GOAL OF THE EXERCISE: Lines containing the word "computer" are the ones to copy from the records below.

─── DATA RECORDS ───

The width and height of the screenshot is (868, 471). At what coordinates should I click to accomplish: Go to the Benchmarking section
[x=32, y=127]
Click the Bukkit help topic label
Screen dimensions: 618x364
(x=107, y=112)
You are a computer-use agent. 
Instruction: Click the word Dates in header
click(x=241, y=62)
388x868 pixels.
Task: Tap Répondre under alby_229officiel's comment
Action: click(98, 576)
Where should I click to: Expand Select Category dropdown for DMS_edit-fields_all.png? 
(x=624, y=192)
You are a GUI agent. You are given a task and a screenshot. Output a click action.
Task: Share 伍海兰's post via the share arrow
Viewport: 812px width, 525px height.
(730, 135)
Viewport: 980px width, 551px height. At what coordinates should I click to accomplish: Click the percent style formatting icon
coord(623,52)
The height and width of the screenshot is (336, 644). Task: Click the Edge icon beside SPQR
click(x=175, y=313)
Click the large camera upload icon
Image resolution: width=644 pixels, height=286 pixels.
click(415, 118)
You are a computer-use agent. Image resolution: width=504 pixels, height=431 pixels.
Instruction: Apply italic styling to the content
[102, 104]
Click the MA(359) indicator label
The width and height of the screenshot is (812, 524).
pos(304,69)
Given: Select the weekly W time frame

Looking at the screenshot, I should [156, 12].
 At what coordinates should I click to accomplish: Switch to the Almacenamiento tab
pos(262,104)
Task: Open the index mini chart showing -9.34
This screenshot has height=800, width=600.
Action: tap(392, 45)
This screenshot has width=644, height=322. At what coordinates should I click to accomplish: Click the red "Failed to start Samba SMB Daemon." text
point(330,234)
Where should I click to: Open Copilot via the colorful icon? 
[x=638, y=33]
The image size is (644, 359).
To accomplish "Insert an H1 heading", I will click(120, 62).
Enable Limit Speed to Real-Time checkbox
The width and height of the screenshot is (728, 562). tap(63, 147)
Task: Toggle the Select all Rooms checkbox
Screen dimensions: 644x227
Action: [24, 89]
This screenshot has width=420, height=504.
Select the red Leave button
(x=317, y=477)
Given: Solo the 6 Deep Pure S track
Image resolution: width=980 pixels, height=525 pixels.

───

OUTPUT OF THE EXERCISE:
You are a computer-use agent. 
You are a computer-use agent. Image resolution: width=504 pixels, height=431 pixels.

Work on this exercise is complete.